__What this task involves__. Return each line of the data that follows exactly as it reads.

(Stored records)
┌────────

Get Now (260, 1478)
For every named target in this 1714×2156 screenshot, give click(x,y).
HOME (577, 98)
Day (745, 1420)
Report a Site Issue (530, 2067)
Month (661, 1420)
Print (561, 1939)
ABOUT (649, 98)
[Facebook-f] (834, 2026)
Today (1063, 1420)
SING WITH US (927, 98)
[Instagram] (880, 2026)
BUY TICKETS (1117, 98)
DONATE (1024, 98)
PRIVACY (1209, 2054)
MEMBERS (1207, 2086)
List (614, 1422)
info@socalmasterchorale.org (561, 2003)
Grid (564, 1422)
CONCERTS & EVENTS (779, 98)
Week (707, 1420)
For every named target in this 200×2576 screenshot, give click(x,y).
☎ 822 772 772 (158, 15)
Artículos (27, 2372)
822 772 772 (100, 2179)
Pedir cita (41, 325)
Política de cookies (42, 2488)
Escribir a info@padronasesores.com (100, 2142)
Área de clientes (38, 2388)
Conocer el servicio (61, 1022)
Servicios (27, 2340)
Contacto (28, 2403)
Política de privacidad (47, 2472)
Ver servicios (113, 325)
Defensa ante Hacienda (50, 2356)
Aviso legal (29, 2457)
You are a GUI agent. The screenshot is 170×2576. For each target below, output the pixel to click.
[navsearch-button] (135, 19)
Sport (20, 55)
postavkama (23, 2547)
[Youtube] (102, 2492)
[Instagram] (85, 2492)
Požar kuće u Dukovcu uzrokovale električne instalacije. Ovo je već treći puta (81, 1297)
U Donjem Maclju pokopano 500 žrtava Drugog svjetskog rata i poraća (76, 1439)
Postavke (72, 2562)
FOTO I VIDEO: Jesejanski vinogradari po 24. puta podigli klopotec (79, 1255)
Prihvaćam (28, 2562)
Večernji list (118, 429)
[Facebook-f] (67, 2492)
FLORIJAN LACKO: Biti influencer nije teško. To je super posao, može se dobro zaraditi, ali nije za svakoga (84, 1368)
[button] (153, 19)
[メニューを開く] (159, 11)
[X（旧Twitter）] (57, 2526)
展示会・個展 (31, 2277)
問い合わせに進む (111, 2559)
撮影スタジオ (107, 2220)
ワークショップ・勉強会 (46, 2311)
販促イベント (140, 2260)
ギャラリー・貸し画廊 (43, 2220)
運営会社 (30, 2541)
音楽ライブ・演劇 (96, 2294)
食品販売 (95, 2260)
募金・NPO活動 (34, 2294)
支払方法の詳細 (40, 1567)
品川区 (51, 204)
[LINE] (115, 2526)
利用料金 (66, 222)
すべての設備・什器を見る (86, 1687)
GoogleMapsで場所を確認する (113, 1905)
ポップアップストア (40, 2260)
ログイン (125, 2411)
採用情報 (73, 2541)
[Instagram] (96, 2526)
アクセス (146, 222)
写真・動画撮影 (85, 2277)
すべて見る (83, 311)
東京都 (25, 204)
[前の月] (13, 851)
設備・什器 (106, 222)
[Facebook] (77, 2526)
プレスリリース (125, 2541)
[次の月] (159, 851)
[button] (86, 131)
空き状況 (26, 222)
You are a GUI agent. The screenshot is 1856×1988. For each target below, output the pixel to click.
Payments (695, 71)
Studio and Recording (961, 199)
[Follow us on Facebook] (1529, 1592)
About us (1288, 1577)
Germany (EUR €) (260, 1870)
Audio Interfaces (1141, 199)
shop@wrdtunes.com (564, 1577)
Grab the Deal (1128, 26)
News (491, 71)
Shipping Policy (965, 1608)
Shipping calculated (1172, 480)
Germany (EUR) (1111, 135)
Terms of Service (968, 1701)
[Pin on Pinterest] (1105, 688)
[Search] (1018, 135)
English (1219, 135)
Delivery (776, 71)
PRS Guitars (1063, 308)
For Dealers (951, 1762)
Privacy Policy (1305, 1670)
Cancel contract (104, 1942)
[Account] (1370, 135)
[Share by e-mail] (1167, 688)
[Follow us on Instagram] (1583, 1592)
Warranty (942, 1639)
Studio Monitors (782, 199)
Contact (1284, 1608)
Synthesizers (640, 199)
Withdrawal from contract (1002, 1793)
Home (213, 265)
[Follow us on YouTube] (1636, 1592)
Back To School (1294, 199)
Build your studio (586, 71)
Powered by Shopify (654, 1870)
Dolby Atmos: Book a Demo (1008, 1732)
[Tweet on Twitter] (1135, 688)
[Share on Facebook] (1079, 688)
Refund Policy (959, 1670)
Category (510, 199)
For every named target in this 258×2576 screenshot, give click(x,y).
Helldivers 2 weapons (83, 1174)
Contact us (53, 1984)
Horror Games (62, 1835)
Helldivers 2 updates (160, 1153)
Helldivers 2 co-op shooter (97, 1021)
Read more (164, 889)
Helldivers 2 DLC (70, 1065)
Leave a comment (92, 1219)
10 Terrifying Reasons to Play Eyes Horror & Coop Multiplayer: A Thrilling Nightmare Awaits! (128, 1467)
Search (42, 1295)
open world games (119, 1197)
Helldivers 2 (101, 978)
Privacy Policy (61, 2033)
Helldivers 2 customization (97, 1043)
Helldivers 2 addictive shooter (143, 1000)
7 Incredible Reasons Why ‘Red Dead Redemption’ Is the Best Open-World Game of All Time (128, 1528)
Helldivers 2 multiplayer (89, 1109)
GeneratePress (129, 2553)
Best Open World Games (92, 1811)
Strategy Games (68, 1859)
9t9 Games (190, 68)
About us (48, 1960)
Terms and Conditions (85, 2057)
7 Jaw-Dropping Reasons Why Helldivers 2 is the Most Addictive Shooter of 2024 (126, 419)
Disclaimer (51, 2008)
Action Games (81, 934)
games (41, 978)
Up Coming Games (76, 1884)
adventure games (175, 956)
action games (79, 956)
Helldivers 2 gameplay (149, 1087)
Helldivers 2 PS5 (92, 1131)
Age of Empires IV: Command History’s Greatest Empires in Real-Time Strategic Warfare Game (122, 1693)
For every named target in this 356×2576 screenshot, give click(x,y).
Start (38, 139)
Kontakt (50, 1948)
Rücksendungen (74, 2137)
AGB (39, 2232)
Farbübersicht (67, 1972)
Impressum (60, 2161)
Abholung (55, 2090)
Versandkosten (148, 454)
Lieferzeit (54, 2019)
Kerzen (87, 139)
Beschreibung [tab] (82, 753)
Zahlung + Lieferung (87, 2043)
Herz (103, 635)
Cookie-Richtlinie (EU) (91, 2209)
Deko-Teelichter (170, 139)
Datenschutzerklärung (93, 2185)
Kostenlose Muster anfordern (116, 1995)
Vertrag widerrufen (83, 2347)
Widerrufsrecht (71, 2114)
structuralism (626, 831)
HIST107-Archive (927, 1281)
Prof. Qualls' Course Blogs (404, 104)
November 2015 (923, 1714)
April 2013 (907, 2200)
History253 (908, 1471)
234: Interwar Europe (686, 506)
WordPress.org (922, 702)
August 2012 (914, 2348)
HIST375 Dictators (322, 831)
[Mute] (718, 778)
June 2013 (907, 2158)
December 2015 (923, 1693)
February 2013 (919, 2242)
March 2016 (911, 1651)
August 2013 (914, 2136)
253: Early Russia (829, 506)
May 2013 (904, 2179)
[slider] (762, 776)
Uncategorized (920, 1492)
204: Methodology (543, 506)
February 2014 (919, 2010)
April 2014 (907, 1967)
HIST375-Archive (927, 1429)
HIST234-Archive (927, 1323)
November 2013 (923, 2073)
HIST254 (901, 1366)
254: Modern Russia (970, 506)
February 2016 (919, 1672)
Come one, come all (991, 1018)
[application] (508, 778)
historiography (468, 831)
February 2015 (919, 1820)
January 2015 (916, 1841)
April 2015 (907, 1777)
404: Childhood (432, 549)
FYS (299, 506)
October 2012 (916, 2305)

└────────

__Completed exercise__.
Get Now (260, 1478)
For every named target in this 1714×2156 screenshot, give click(x,y).
HOME (577, 98)
Day (745, 1420)
Report a Site Issue (530, 2067)
Month (661, 1420)
Print (561, 1939)
ABOUT (649, 98)
[Facebook-f] (834, 2026)
Today (1063, 1420)
SING WITH US (927, 98)
[Instagram] (880, 2026)
BUY TICKETS (1117, 98)
DONATE (1024, 98)
PRIVACY (1209, 2054)
MEMBERS (1207, 2086)
List (614, 1422)
info@socalmasterchorale.org (561, 2003)
Grid (564, 1422)
CONCERTS & EVENTS (779, 98)
Week (707, 1420)
For every named target in this 200×2576 screenshot, give click(x,y).
☎ 822 772 772 (158, 15)
Artículos (27, 2372)
822 772 772 (100, 2179)
Pedir cita (41, 325)
Política de cookies (42, 2488)
Escribir a info@padronasesores.com (100, 2142)
Área de clientes (38, 2388)
Conocer el servicio (61, 1022)
Servicios (27, 2340)
Contacto (28, 2403)
Política de privacidad (47, 2472)
Ver servicios (113, 325)
Defensa ante Hacienda (50, 2356)
Aviso legal (29, 2457)
You are a GUI agent. The screenshot is 170×2576. For each target below, output the pixel to click.
[navsearch-button] (135, 19)
Sport (20, 55)
postavkama (23, 2547)
[Youtube] (102, 2492)
[Instagram] (85, 2492)
Požar kuće u Dukovcu uzrokovale električne instalacije. Ovo je već treći puta (81, 1297)
U Donjem Maclju pokopano 500 žrtava Drugog svjetskog rata i poraća (76, 1439)
Postavke (72, 2562)
FOTO I VIDEO: Jesejanski vinogradari po 24. puta podigli klopotec (79, 1255)
Prihvaćam (28, 2562)
Večernji list (118, 429)
[Facebook-f] (67, 2492)
FLORIJAN LACKO: Biti influencer nije teško. To je super posao, može se dobro zaraditi, ali nije za svakoga (84, 1368)
[button] (153, 19)
[メニューを開く] (159, 11)
[X（旧Twitter）] (57, 2526)
展示会・個展 (31, 2277)
問い合わせに進む (111, 2559)
撮影スタジオ (107, 2220)
ワークショップ・勉強会 (46, 2311)
販促イベント (140, 2260)
ギャラリー・貸し画廊 (43, 2220)
運営会社 (30, 2541)
音楽ライブ・演劇 (96, 2294)
食品販売 (95, 2260)
募金・NPO活動 (34, 2294)
支払方法の詳細 (40, 1567)
品川区 (51, 204)
[LINE] (115, 2526)
利用料金 (66, 222)
すべての設備・什器を見る (86, 1687)
GoogleMapsで場所を確認する (113, 1905)
ポップアップストア (40, 2260)
ログイン (125, 2411)
採用情報 (73, 2541)
[Instagram] (96, 2526)
アクセス (146, 222)
写真・動画撮影 (85, 2277)
すべて見る (83, 311)
東京都 (25, 204)
[前の月] (13, 851)
設備・什器 (106, 222)
[Facebook] (77, 2526)
プレスリリース (125, 2541)
[次の月] (159, 851)
[button] (86, 131)
空き状況 (26, 222)
You are a GUI agent. The screenshot is 1856×1988. For each target below, output the pixel to click.
Payments (695, 71)
Studio and Recording (961, 199)
[Follow us on Facebook] (1529, 1592)
About us (1288, 1577)
Germany (EUR €) (260, 1870)
Audio Interfaces (1141, 199)
shop@wrdtunes.com (564, 1577)
Grab the Deal (1128, 26)
News (491, 71)
Shipping Policy (965, 1608)
Shipping calculated (1172, 480)
Germany (EUR) (1111, 135)
Terms of Service (968, 1701)
[Pin on Pinterest] (1105, 688)
[Search] (1018, 135)
English (1219, 135)
Delivery (776, 71)
PRS Guitars (1063, 308)
For Dealers (951, 1762)
Privacy Policy (1305, 1670)
Cancel contract (104, 1942)
[Account] (1370, 135)
[Share by e-mail] (1167, 688)
[Follow us on Instagram] (1583, 1592)
Warranty (942, 1639)
Studio Monitors (782, 199)
Contact (1284, 1608)
Synthesizers (640, 199)
Withdrawal from contract (1002, 1793)
Home (213, 265)
[Follow us on YouTube] (1636, 1592)
Back To School (1294, 199)
Build your studio (586, 71)
Powered by Shopify (654, 1870)
Dolby Atmos: Book a Demo (1008, 1732)
[Tweet on Twitter] (1135, 688)
[Share on Facebook] (1079, 688)
Refund Policy (959, 1670)
Category (510, 199)
For every named target in this 258×2576 screenshot, give click(x,y).
Helldivers 2 weapons (83, 1174)
Contact us (53, 1984)
Horror Games (62, 1835)
Helldivers 2 updates (160, 1153)
Helldivers 2 co-op shooter (97, 1021)
Read more (164, 889)
Helldivers 2 DLC (70, 1065)
Leave a comment (92, 1219)
10 Terrifying Reasons to Play Eyes Horror & Coop Multiplayer: A Thrilling Nightmare Awaits! (128, 1467)
Search (42, 1295)
open world games (119, 1197)
Helldivers 2 (101, 978)
Privacy Policy (61, 2033)
Helldivers 2 customization (97, 1043)
Helldivers 2 addictive shooter (143, 1000)
7 Incredible Reasons Why ‘Red Dead Redemption’ Is the Best Open-World Game of All Time (128, 1528)
Helldivers 2 multiplayer (89, 1109)
GeneratePress (129, 2553)
Best Open World Games (92, 1811)
Strategy Games (68, 1859)
9t9 Games (190, 68)
About us (48, 1960)
Terms and Conditions (85, 2057)
7 Jaw-Dropping Reasons Why Helldivers 2 is the Most Addictive Shooter of 2024 (126, 419)
Disclaimer (51, 2008)
Action Games (81, 934)
games (41, 978)
Up Coming Games (76, 1884)
adventure games (175, 956)
action games (79, 956)
Helldivers 2 gameplay (149, 1087)
Helldivers 2 PS5 (92, 1131)
Age of Empires IV: Command History’s Greatest Empires in Real-Time Strategic Warfare Game (122, 1693)
For every named target in this 356×2576 screenshot, give click(x,y).
Start (38, 139)
Kontakt (50, 1948)
Rücksendungen (74, 2137)
AGB (39, 2232)
Farbübersicht (67, 1972)
Impressum (60, 2161)
Abholung (55, 2090)
Versandkosten (148, 454)
Lieferzeit (54, 2019)
Kerzen (87, 139)
Beschreibung [tab] (82, 753)
Zahlung + Lieferung (87, 2043)
Herz (103, 635)
Cookie-Richtlinie (EU) (91, 2209)
Deko-Teelichter (170, 139)
Datenschutzerklärung (93, 2185)
Kostenlose Muster anfordern (116, 1995)
Vertrag widerrufen (83, 2347)
Widerrufsrecht (71, 2114)
structuralism (626, 831)
HIST107-Archive (927, 1281)
Prof. Qualls' Course Blogs (404, 104)
November 2015 (923, 1714)
April 2013 (907, 2200)
History253 (908, 1471)
234: Interwar Europe (686, 506)
WordPress.org (922, 702)
August 2012 (914, 2348)
HIST375 Dictators (322, 831)
[Mute] (718, 778)
June 2013 (907, 2158)
December 2015 (923, 1693)
February 2013 (919, 2242)
March 2016 (911, 1651)
August 2013 (914, 2136)
253: Early Russia (829, 506)
May 2013 (904, 2179)
[slider] (762, 776)
Uncategorized (920, 1492)
204: Methodology (543, 506)
February 2014 (919, 2010)
April 2014 (907, 1967)
HIST375-Archive (927, 1429)
HIST234-Archive (927, 1323)
November 2013 (923, 2073)
HIST254 (901, 1366)
254: Modern Russia (970, 506)
February 2016 (919, 1672)
Come one, come all (991, 1018)
[application] (508, 778)
historiography (468, 831)
February 2015 (919, 1820)
January 2015 (916, 1841)
April 2015 (907, 1777)
404: Childhood (432, 549)
FYS (299, 506)
October 2012 (916, 2305)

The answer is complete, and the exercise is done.